18. The bulk sugar container was partially full of sugar and a large scoop stored in the bin with the handle of the scoop touching the food product. The bin was not labeled with the date or the contents. There were 3 drips down the inside of the container touching the sugar.
19. There was a large plastic bin containing bread crumbs with a large scoop stored in the bin with the handle of the scoop touching the food product. There was a greasy substance on lid of the container. There was no date to determine the age or expiration date of the bread crumbs.
20. The Kitchen Manager was unable to provide a process for how the bulk flour, sugar, and bread crumb bins were cleaned, and was unable to determine how old the food product was. The Kitchen Manager stated during the observation that she was unaware that scoops could not be stored in the bins.
21. There were office supplies, including a pen, a Sharpie marker, and a roll of tape stored in a drawer of the food prep table with scoops, can openers, spoons, and other utensils used in food preparation. Cooking utensils should not be stored in the same drawer as office supplies.
22. The front of the refrigerators were in need of cleaning as there were drips down the front of the refrigerators.
23. The exterior of the ovens were dirty with a greasy film.
24. There was a 4 foot by 2 inch tear and scrape in the wall near the refrigerators including an area approximately 18 inches long where the sheetrock was exposed. Holes in the porous sheetrock cannot be disinfected.
25. There were 3 handwashing sinks in the kitchen. There was only 1 large plastic trash can near one of the sinks which had a lid on it. The surveyor observed food service staff wash and dry their hands, and there was no means to throw away paper towels used to dry hands except to touch the [contaminated] lid on the trash can.
26. In the storage closet on the kitchen, a corrugated box of paper towels was stored on the floor. Storing boxes on the floor presents a risk for contamination by dirt, dust, or insects, or during cleaning of the floors.

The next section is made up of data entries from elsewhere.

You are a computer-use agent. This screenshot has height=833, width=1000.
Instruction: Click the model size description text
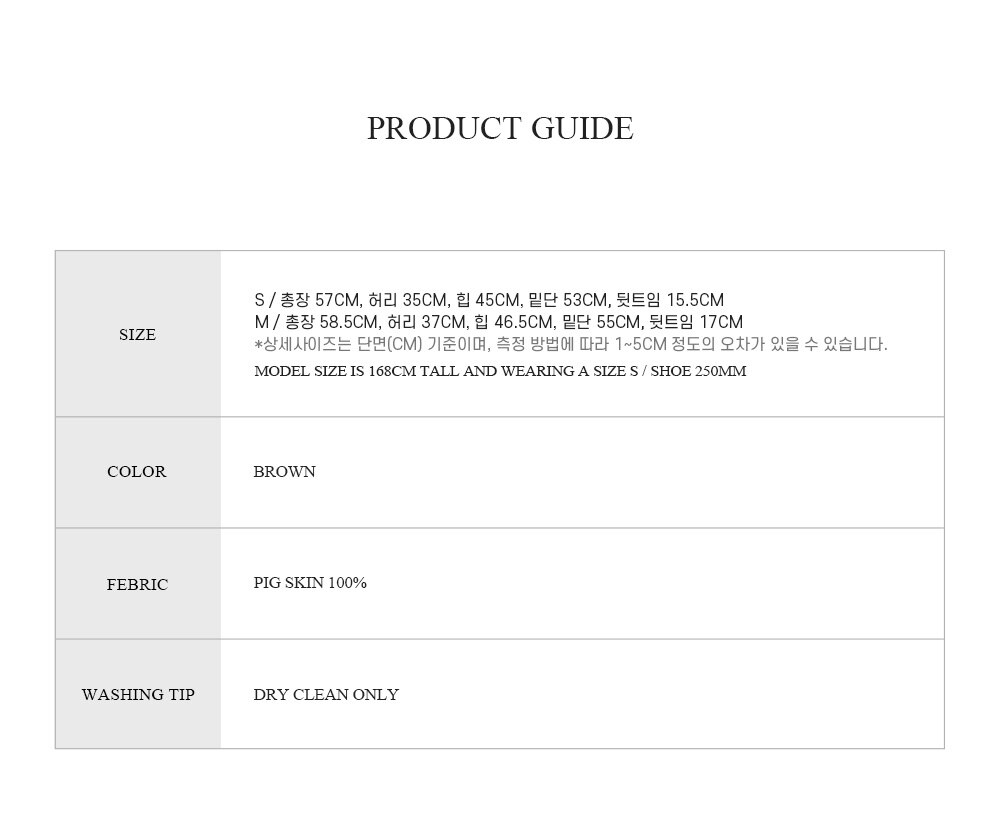500,371
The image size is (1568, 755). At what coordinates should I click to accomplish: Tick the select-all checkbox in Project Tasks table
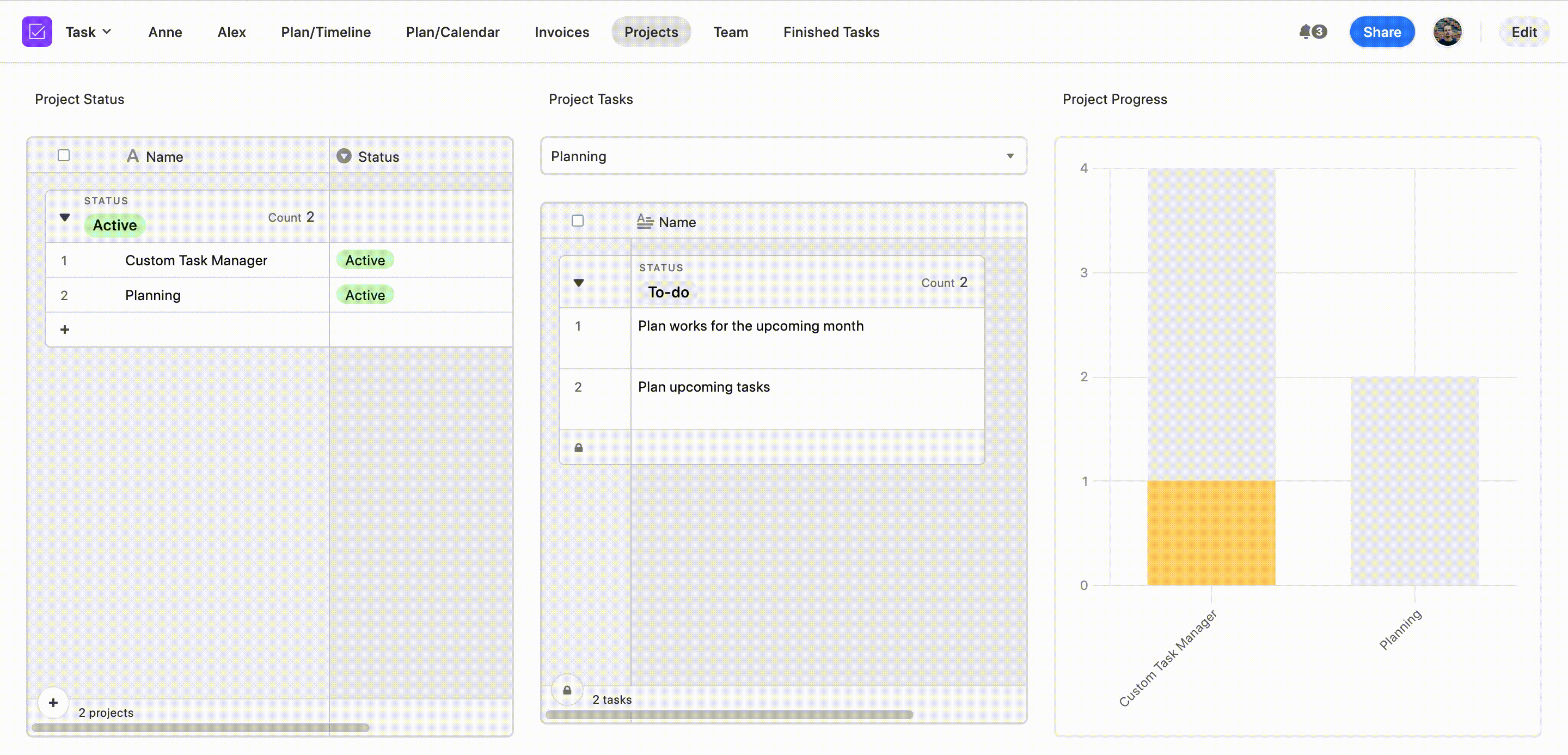pos(578,221)
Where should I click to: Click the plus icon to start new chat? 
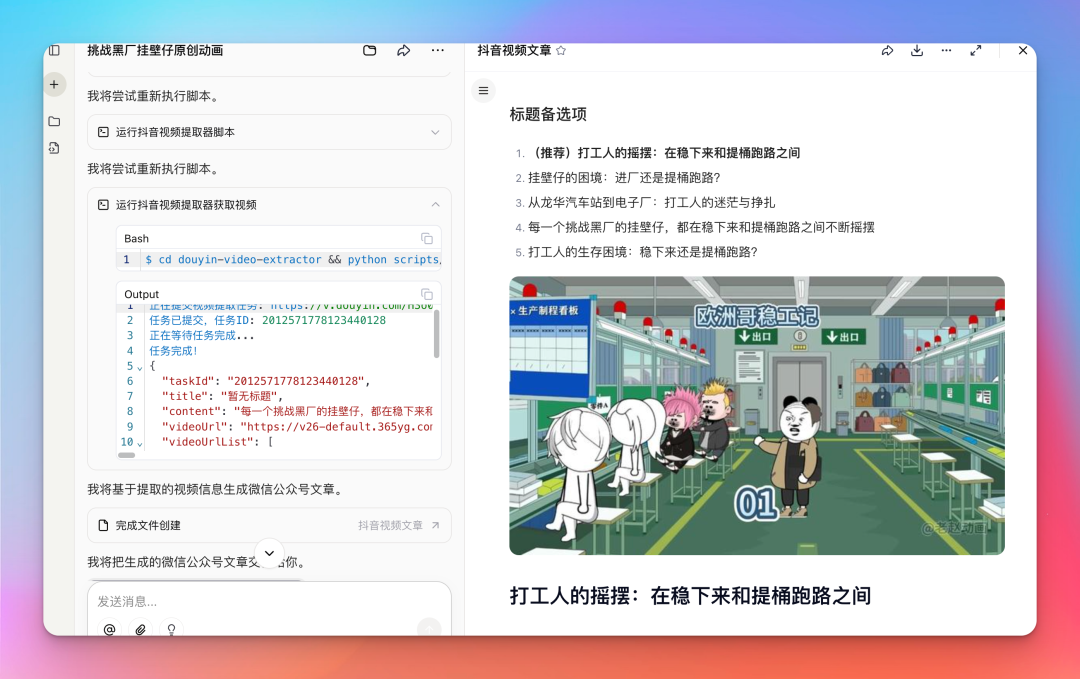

All of the above findings were confirmed during the tour the afternoon of 6/6/2016 in the kitchen with the Kitchen Manager.

Review of the personnel folder for 3 out of 3 kitchen food service workers (Staff #16, 17, and 18) revealed no documented evidence of orientation or training related to kitchen duties or safe food handling. In an interview with the Kitchen Manager on 6/6/16, she stated that food service workers were provided orientation training " on the computer " . There was no documented evidence of an orientation or training program for the food service workers provided. In an interview with Staff #18 (date of hire 2007) the afternoon of 6/8/16 in the kitchen area, when asked about the training she had received during her employment, she stated, " not much. " In an interview with Staff #16 (date of hire 11/16/15), she stated that there was no training except for general orientation and computer training. Staff #2 confirmed that the computer training that Staff #16 received was not training in food handling and safe practices, but was emergency and disaster response training.

There was no documented evidence that the above issues were reported through the QAPI Committee, or that the QAPI Committee reviewed or was aware of the above identified problems, assessed the scope and cause, established priorities for the resolution of identified problems, assured that corrective action was taken, evaluated, and sustained for the Dietary Department. There were no documented discussions, process changes, or recommendations for improvement for the above findings. In an interview the morning of 6/9/16 in the conference room, Staff #5, Quality Director confirmed that the Dietary department had not contributed to the QAPI program of the facility.